• _WORK INSTRUCTIONS_
In the blog post about Scott McClellan's book, which five officials does the quoted excerpt name as involved in McClellan passing along false information?

Start of EXTRACTED TEXT

Wednesday, November 21, 2007

Bush Was Duped or He Does A Damn Good John Banner Imitation


wegschauen

Yesterday, Peter Onus, the founder and editor-in-chief of Public Affairs Books, which is publishing Scott McClellan's book, What Happened, in April, released 151 words that set off a firestorm across the internet.

"The most powerful leader in the world had called upon me to speak on his behalf and help restore credibility he lost amid the failure to find weapons of mass destruction in Iraq. So I stood at the White house briefing room podium in front of the glare of the klieg lights for the better part of two weeks and publicly exonerated two of the senior-most aides in the White House: Karl Rove and Scooter Libby.

"There was one problem. It was not true. I had unknowingly passed along false information. And five of the highest ranking officials in the administration were involved in my doing so: Rove, Libby, the vice President, the President's chief of staff, and the president himself."

Many were outraged for this tidbit of information confirmed what we had long suspected about the Bush White House. Some were even calling McClellan Bush's John Dean (There is a cancer on the presidency).

Then today, Osnos quickly backed away from his author's statement, telling MSNBC news that McClellan "did not intend to suggest Bush lied to him."

Osnos says when McClellan went before the White House press corps in 2003 to publicly exonerate Libby and Rove, the problem was that his statement was not true. Osnos said the president told McClellan what "he thought to be the case." But, he says, McClellan believes, "the president didn't know it was not true."

Remember, we are not being told this by the principals involved, but by a third party. Osnos is telling us what McClellan was thinking which appears to be contrary to what McClellan was writing.

This all begs the question: If Bush told McClellan what he thought to be the truth, not knowing the information he was telling McClellan was not true, where did Bush get his information? Someone had to tell Bush that Rove and Libby were NOT involved. We know from the grand jury that Rove and Libby were involved at this time. We know that Cheney was involved, as well as Andy Card. In fact, everyone seemed to know except Bush. Someone LIED to the president. Cheney, Rove, Libby, or Card were in the place to do it.

Either someone lied to President Bush or he is second only to John Banner in his mastery of the wegschauen: "I saw nothing, nothing!"

Godwin's law.

1 comment:

Sky Girl said...

No one will ever be able to convince me he didn't know. C'mon.

End of EXTRACTED TEXT
Start of STORED DATA

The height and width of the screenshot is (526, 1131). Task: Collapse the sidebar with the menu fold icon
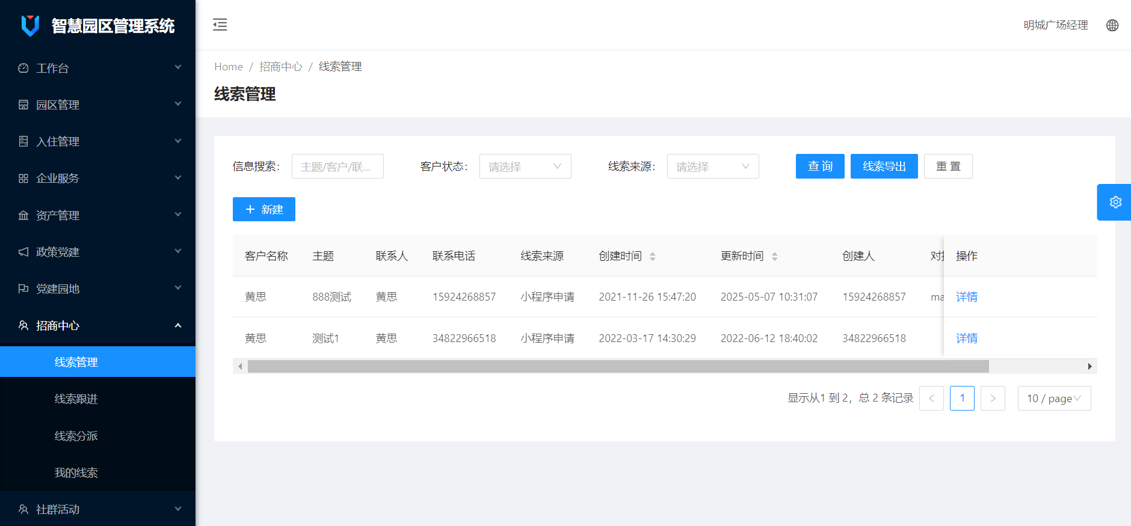pos(220,25)
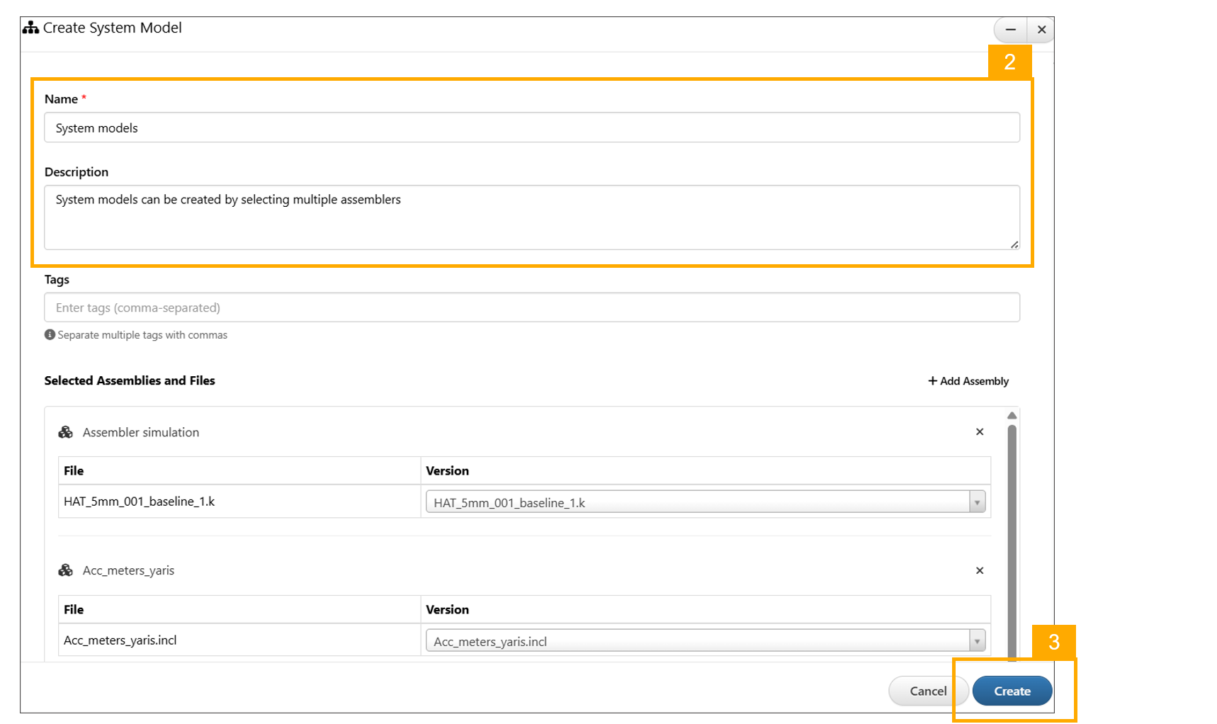The height and width of the screenshot is (724, 1217).
Task: Grab the Description field resize handle
Action: (1014, 244)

End of STORED DATA

• _THE ANSWER_
Rove, Libby, the vice president, the president's chief of staff, and the president himself.